Intercessions (The Sunday Website; Joe Milner)

For the Church: that we may offer hope and vision to all the human family in times of confusion and chaos.

For the grace of perseverance: that God will strengthen and sustain us to remain faithful in our discipleship in times of trial and distress.

For courage: that we may face the future, with both its joy and sorrows, confident that God who makes all things work together, is always with us and desires to give us fullness of life.

For all who are experiencing an “end of their world”: For those who have become ill, lost employment, been divorced or who are grieving the death of a loved one: that they may know God’s comforting presence this day and be strengthened by God’s spirit.

For families that are divided and in opposition to one another: that God's peace may touch their hearts and lead them toward reconciliation and healing.

For all who are persecuted, deprived of their rights, and used as pawns by the powers of this world: that the Sun of Justice may rise for them, heal their wounds, and raise the lowly to high places.

For peace: that God will open new ways to ensure peace and help nations to renounce nuclear weapons and other weapons of mass destruction.

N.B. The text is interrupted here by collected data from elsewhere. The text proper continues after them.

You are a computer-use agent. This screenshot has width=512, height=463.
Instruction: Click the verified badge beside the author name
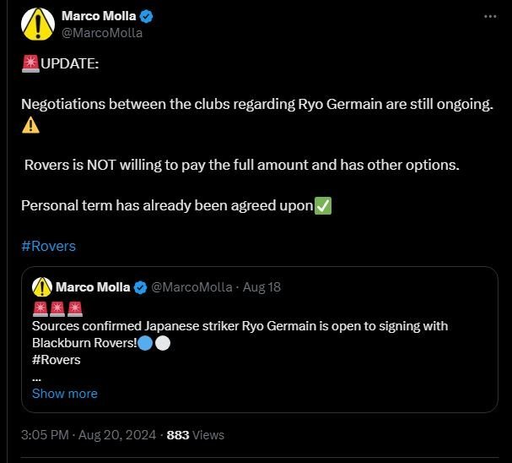(146, 17)
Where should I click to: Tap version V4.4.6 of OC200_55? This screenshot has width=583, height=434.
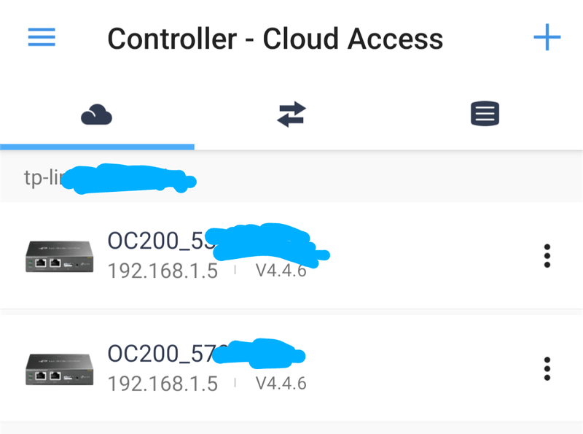point(281,271)
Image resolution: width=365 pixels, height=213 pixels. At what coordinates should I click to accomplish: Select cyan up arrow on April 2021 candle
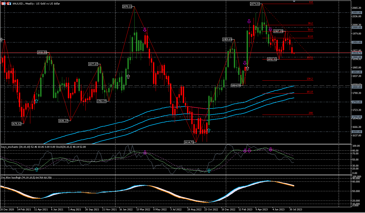click(x=36, y=101)
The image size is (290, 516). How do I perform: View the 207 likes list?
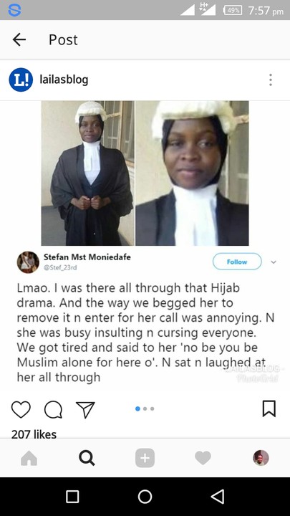34,434
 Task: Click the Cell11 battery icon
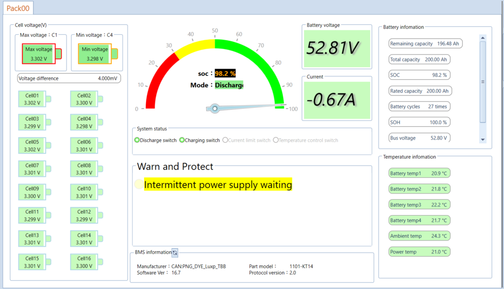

For all who have died, particularly those who have served as our pastors, teachers, mentors and spiritual guides: that God will lead them into the fullness of life in God’s presence forever.

Lord God of all the ages,
the One who is, who was, and who is to come,
stir up within us a longing for your kingdom,
steady our hearts in time of trial,
and grant us patient endurance
until the sun of justice dawns.
We make our prayer through Christ our Lord.  Amen. (ICEL; 1998)

Offertory Hymn

The day is coming, even now,

A day of judgment-time most dire,

When persecution shall ensue,

And faith be tried as though by fire.

For those who face these times of stress,

Endurance shall the battle stay:

The Sun of Righteousness shall rise

With healing in his ev’ry ray.

Work on in hope—the Lord will come,

Although he seems to long delay.

In courage wait, and faithful bide

Throughout the coming battle-fray.

Communion Antiphon

 

Closing Hymn

Be still my soul, the Lord is on thy side


Bear patiently the cross of grief or pain


Leave to thy God to order and provide


In every change He faithful will remain


Be still my soul, thy best, thy heavenly friend


Through thorny ways leads to a joyful end.



Be still my soul when dearest friends depart


And all is darkened in the vale of tears


Then shalt thou better know His love, His heart


Who comes to soothe thy sorrow and thy fears


Be still my soul; the waves and winds shall know


His voice who ruled them while He dwelt below.



Be still my soul; the hour is hastening on


When we shall be forever with the Lord


When disappointment, grief, and fear are gone


Sorrow forgot - love's purest joys restored


Be still my soul when change and tears are past


All safe and blessed, we shall meet at last.